→ TASK DESCRIPTION
Would you copy all lines in the data that contain the word "header"?

Extracted data entries
====================

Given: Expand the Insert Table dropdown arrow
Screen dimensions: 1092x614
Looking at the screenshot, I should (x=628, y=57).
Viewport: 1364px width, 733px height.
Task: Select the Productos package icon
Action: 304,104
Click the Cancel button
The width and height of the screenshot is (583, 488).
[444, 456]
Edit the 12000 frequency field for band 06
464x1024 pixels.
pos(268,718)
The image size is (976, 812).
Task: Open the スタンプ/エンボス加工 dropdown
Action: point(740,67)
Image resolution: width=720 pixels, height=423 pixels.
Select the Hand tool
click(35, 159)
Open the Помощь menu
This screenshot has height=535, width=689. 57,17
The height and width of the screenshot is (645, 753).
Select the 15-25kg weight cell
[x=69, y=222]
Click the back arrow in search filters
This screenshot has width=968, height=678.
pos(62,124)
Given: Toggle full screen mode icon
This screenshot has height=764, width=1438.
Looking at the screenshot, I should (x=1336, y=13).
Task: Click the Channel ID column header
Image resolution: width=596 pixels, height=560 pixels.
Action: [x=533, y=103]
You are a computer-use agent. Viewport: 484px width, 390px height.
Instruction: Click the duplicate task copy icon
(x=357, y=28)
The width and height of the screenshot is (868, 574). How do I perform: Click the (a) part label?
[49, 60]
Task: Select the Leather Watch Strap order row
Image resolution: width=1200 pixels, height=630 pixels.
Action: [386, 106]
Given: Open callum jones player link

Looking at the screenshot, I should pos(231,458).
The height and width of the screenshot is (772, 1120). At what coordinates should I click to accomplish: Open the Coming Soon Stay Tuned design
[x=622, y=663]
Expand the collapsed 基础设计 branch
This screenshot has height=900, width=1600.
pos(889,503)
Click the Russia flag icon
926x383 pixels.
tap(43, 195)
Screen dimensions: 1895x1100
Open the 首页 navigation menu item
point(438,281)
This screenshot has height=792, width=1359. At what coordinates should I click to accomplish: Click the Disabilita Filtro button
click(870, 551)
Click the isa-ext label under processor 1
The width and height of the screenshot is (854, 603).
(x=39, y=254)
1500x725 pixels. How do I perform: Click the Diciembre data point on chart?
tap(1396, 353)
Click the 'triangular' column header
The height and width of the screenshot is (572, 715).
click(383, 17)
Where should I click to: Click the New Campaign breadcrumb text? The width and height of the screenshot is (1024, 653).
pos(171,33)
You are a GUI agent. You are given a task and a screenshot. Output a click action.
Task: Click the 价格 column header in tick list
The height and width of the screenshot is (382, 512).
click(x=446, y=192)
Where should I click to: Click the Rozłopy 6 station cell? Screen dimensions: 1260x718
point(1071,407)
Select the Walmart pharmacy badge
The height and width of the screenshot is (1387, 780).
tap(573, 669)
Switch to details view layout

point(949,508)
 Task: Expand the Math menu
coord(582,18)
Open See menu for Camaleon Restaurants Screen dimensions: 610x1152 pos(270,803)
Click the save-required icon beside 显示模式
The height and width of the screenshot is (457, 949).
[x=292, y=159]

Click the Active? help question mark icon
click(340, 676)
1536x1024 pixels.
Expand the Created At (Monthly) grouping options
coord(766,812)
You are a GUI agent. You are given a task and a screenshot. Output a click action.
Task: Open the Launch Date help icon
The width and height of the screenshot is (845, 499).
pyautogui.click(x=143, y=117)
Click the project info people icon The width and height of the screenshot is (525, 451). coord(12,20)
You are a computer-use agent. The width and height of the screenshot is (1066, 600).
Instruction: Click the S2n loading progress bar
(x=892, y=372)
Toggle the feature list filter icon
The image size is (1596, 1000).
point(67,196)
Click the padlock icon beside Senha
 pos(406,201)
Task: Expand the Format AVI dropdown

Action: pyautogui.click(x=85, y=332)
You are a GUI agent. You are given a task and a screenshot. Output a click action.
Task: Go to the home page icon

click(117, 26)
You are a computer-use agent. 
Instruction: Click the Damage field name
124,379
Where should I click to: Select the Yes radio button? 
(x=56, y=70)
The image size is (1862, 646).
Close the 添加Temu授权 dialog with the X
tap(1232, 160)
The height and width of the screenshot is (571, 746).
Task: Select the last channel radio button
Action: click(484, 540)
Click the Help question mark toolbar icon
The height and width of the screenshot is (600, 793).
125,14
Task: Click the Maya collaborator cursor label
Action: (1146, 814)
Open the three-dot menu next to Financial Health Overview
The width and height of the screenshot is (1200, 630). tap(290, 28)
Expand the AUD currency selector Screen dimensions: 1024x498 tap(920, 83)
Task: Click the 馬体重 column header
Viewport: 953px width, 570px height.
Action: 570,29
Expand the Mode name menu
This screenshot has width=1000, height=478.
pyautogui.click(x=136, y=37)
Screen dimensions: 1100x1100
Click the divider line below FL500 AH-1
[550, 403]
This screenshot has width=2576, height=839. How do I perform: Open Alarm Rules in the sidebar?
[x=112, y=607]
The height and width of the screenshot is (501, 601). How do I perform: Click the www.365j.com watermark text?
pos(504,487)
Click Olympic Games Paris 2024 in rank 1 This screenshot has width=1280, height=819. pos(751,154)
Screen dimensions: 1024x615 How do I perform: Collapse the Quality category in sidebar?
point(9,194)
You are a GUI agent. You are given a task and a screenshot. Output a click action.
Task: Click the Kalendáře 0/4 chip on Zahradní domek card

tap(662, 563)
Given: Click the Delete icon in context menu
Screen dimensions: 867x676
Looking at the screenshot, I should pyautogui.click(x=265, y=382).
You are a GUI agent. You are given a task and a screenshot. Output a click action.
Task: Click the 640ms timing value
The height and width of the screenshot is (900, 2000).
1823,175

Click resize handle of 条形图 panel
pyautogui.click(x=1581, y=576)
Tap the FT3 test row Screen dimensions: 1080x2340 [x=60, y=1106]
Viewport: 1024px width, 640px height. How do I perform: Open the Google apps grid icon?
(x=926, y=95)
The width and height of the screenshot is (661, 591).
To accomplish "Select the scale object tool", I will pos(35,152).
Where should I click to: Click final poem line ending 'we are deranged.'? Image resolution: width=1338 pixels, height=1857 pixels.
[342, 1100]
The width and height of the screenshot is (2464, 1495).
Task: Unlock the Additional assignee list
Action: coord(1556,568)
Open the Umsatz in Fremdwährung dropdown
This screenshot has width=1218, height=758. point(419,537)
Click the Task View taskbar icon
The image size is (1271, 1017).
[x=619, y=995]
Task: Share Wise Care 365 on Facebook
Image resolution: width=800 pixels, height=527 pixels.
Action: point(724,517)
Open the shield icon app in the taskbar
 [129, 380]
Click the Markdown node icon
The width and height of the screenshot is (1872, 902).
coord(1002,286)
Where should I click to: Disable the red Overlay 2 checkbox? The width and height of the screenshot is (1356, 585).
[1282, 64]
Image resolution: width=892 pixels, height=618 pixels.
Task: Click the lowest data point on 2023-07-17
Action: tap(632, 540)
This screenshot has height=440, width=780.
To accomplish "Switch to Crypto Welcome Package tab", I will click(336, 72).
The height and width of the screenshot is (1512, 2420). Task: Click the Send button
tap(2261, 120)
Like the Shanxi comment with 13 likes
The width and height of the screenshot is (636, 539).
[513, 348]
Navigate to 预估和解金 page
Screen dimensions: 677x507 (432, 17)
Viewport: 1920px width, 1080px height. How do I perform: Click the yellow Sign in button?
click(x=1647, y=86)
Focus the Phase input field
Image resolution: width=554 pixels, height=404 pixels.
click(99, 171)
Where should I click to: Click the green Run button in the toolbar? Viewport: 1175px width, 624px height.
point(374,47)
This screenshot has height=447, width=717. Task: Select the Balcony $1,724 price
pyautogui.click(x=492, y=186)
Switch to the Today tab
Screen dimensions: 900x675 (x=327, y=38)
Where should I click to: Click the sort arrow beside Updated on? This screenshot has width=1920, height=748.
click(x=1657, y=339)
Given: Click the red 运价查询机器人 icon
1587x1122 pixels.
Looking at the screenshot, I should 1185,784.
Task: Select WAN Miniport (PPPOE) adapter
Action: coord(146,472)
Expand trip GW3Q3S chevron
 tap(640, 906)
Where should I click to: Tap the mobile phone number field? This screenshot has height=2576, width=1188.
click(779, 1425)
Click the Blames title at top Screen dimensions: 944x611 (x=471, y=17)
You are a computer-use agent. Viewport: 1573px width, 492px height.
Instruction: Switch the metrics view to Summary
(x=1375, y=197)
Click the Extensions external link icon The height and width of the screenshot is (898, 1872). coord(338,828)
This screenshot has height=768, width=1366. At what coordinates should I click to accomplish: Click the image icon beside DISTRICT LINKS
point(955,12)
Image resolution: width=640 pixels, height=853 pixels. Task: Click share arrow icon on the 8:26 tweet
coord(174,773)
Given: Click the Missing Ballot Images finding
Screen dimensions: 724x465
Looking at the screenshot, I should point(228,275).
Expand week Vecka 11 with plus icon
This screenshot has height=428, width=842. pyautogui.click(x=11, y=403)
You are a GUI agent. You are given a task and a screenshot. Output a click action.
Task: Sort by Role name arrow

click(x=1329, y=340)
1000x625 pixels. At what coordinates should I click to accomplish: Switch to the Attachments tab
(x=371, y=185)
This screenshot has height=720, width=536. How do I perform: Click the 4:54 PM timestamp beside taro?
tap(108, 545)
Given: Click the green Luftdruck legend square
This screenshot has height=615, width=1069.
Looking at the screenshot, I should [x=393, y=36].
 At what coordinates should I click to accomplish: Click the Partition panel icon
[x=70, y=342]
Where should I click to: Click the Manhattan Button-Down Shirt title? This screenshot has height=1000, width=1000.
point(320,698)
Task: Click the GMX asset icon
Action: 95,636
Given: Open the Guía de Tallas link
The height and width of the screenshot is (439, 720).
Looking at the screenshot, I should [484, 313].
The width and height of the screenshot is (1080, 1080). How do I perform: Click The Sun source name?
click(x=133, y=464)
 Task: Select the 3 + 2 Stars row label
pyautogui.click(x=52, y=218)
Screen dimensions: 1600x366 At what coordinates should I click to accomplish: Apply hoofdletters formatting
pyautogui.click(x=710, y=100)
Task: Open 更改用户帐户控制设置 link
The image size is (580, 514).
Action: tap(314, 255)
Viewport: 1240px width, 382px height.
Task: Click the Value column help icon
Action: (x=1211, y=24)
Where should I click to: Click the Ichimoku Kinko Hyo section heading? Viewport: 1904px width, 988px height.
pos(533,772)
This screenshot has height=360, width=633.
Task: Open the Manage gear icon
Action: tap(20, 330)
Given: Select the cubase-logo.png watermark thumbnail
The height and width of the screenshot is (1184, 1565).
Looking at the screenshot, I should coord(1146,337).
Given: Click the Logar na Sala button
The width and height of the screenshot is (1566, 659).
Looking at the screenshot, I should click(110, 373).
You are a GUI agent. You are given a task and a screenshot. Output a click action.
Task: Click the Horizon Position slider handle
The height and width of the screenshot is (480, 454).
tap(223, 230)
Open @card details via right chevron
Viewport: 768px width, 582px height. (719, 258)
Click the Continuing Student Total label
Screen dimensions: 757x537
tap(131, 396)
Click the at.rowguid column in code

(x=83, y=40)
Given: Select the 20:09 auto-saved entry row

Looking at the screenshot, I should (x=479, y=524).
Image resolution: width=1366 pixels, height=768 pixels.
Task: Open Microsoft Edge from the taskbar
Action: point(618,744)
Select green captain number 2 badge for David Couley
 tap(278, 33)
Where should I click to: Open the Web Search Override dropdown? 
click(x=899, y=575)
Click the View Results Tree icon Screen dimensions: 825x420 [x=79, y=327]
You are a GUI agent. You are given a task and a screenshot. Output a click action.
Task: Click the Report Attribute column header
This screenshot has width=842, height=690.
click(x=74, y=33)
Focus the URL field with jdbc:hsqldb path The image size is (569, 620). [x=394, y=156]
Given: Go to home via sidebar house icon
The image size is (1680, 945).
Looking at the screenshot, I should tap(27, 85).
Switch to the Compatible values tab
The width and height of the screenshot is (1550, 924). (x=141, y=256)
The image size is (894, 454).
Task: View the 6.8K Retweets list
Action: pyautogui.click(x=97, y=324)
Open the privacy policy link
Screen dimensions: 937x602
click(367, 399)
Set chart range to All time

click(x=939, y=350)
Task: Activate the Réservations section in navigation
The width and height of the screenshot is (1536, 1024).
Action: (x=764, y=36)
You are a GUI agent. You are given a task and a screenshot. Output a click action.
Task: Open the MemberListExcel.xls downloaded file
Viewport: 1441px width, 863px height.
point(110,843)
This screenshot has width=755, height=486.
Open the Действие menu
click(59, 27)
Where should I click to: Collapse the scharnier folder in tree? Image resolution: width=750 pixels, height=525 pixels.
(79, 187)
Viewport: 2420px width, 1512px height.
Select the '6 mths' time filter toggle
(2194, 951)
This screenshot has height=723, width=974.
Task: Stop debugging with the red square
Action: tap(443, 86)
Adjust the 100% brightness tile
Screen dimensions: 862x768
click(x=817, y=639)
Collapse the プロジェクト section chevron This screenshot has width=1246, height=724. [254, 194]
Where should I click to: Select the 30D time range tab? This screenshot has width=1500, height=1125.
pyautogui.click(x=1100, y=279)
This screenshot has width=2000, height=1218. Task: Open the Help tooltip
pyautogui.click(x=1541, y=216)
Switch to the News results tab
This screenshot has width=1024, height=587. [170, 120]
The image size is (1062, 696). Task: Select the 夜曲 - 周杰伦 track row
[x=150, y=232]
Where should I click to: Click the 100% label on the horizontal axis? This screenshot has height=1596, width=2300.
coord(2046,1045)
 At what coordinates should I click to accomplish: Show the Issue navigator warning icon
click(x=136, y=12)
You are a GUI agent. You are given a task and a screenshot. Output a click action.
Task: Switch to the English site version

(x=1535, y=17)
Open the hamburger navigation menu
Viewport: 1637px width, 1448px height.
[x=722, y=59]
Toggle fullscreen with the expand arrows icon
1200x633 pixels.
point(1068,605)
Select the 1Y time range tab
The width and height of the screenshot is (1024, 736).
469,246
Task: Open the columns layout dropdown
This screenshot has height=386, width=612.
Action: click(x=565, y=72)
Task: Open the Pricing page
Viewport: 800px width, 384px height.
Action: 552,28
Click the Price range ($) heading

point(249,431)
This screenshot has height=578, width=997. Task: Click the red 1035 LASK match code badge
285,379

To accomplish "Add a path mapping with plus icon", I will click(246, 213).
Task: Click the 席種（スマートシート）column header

====================

→ SOLUTION TO THIS EXERCISE
Task: Click the Channel ID column header
Click the 'triangular' column header
Task: Click the 价格 column header in tick list
Task: Click the 馬体重 column header
Task: Click the Report Attribute column header
Task: Click the 席種（スマートシート）column header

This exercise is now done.